*** Record excerpts ***

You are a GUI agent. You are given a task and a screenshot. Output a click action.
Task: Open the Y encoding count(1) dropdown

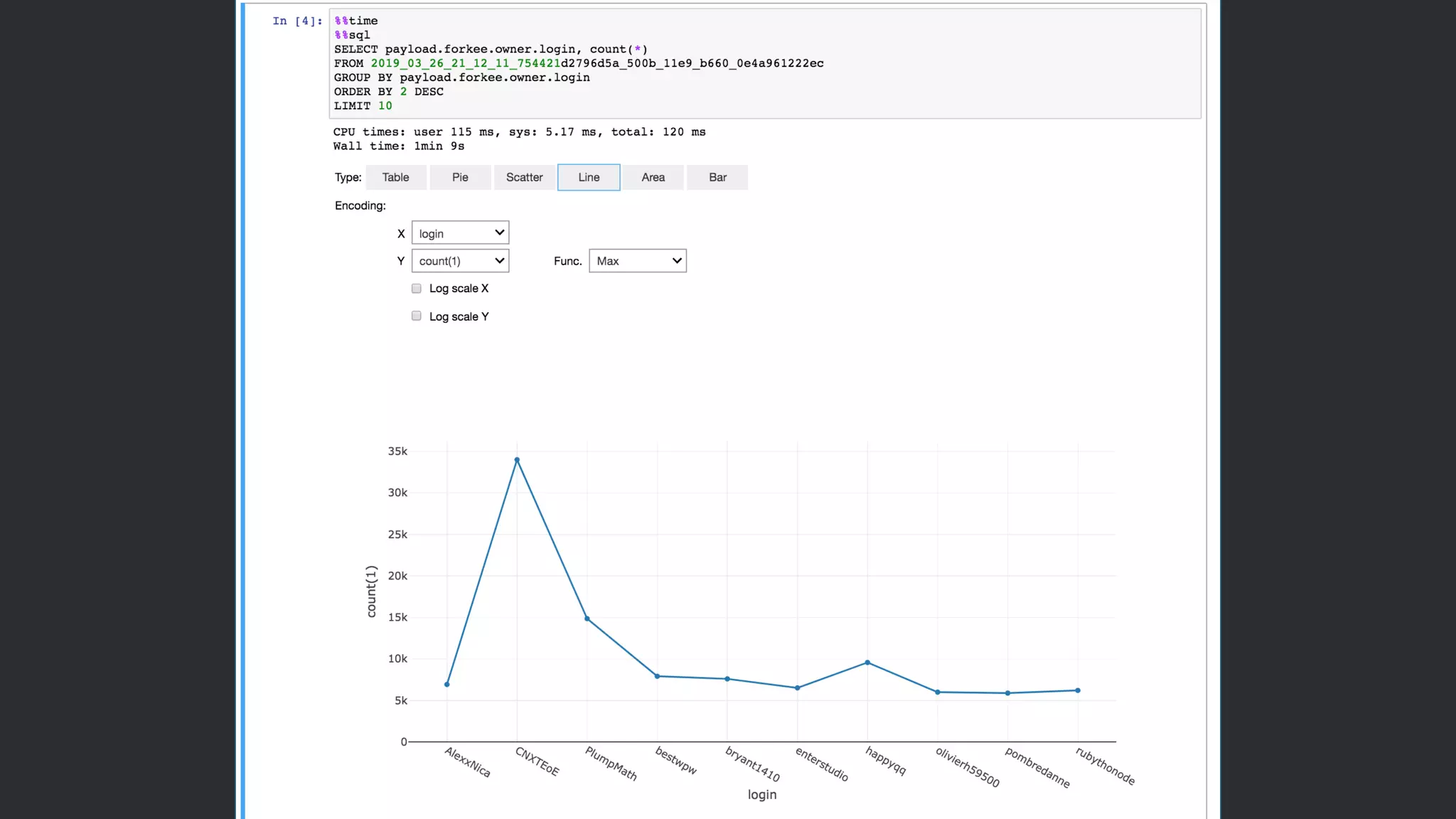coord(460,261)
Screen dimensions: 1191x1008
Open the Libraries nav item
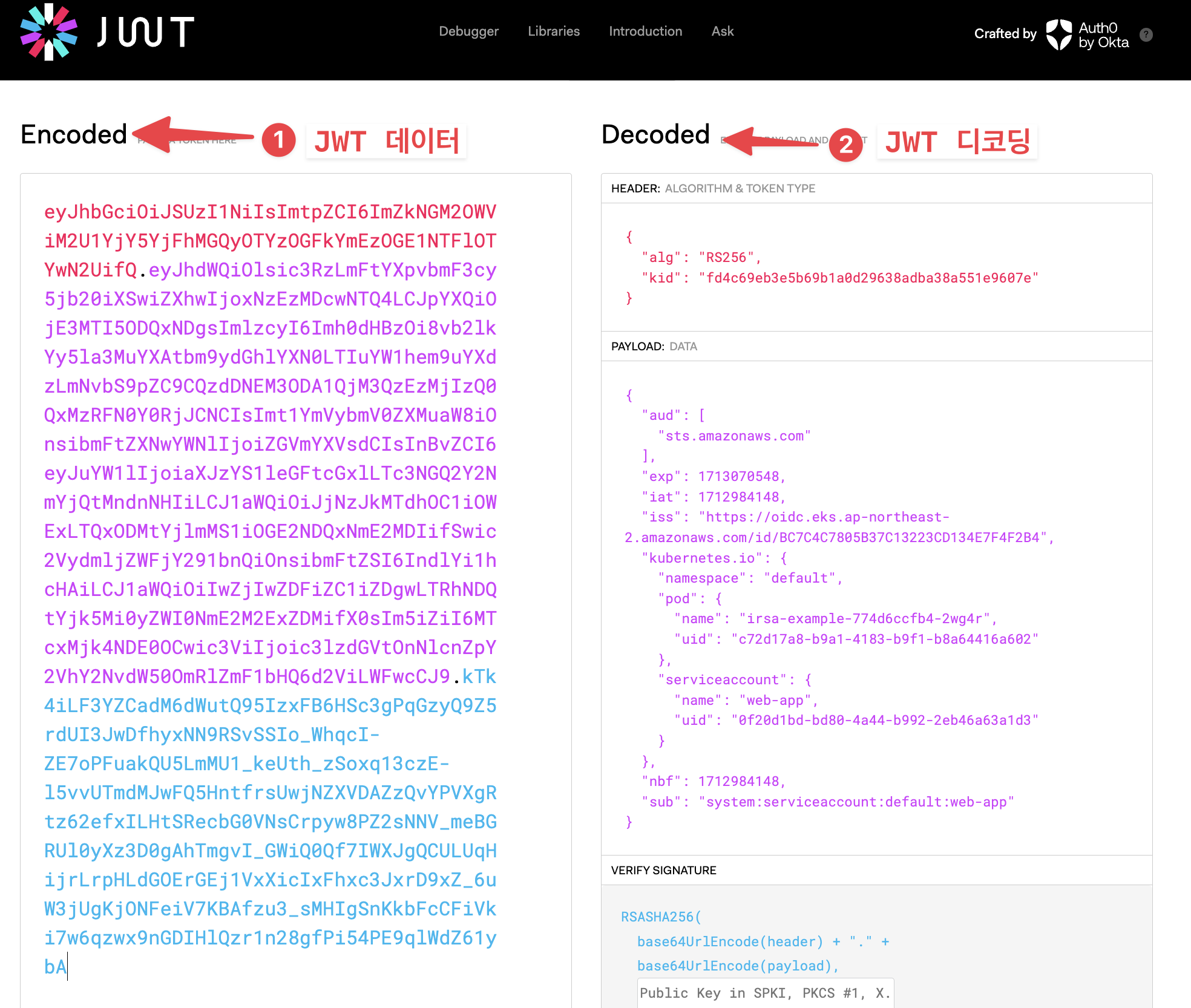point(553,31)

*** End of Record excerpts ***

Exercise aim:
The answer should be the records above, unchanged, with the pictures omitted.

Your solution:
You are a GUI agent. You are given a task and a screenshot. Output a click action.
Task: Open the Y encoding count(1) dropdown

coord(460,261)
Screen dimensions: 1191x1008
Open the Libraries nav item
point(553,31)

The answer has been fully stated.